Anthropomorphic Low-Inertia High-Stiffness Manipulator for High-Speed Safe Interaction

• Published in: IEEE transactions on robotics Vol. 33; no. 6; pp. 1358 - 1374
• Main Author: Kim, Yong-Jae
• Format: Journal Article
• Language: English
• Published: New York IEEE 01.12.2017; The Institute of Electrical and Electronics Engineers, Inc. (IEEE)

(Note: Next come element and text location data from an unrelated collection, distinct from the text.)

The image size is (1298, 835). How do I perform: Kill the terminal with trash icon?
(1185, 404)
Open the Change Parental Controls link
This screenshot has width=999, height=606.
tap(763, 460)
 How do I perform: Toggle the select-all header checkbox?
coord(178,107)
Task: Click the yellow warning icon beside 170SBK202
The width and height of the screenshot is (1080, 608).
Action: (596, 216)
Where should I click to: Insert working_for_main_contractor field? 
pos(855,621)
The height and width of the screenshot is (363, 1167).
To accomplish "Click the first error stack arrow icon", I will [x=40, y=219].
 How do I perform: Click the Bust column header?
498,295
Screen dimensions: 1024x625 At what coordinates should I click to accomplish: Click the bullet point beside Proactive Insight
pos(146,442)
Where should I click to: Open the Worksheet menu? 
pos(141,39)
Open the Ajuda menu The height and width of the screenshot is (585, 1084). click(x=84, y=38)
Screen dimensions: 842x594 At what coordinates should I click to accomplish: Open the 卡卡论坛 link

• Subjects: Amplification; Anthropomorphic manipulator; Anthropomorphism; Collision avoidance; Collision mitigation; Degrees of freedom; Elbow (anatomy); High speed; Human engineering; Human-robot interaction; Inertia; Manipulators; Motion control; Robot arms; Robots; safe robots; Safety; Stiffness tests; tension-amplification mechanism
• ISSN: 1552-3098; 1941-0468
• DOI: 10.1109/TRO.2017.2732354

In this paper, a manipulator is proposed for safe human-robot interaction at high speed. The manipulator has both low mass and inertia and high stiffness and strength. It is basically a cable-driven manipulator; nevertheless, by using a unique lightweight tension-amplification mechanism, the manipulator retains high stiffness and strength. The joint stiffness, which is strongly related to the motion control performance, is amplified by the quadratic order. Both 1-degree of freedom (DOF) and 3-DOF joint mechanisms using the tension-amplification mechanism are presented and combined to develop a 7-DOF anthropomorphic manipulator named LIMS. The mass and inertia beyond the shoulder were 2.24 kg and 0.599 kg·m 2 , respectively, which are lower than those of a human. The stiffness of the developed elbow joint was 1410 N·m/rad, which is approximately seven times higher than that of a human. Considering the ratio of stiffness to inertia, the manipulator is expected to show a control performance that is comparable to those of conventional industrial manipulators. Comprehensive experiments, including joint stiffness tests and high-speed interaction tests, were conducted to verify the feasibility of the developed manipulator.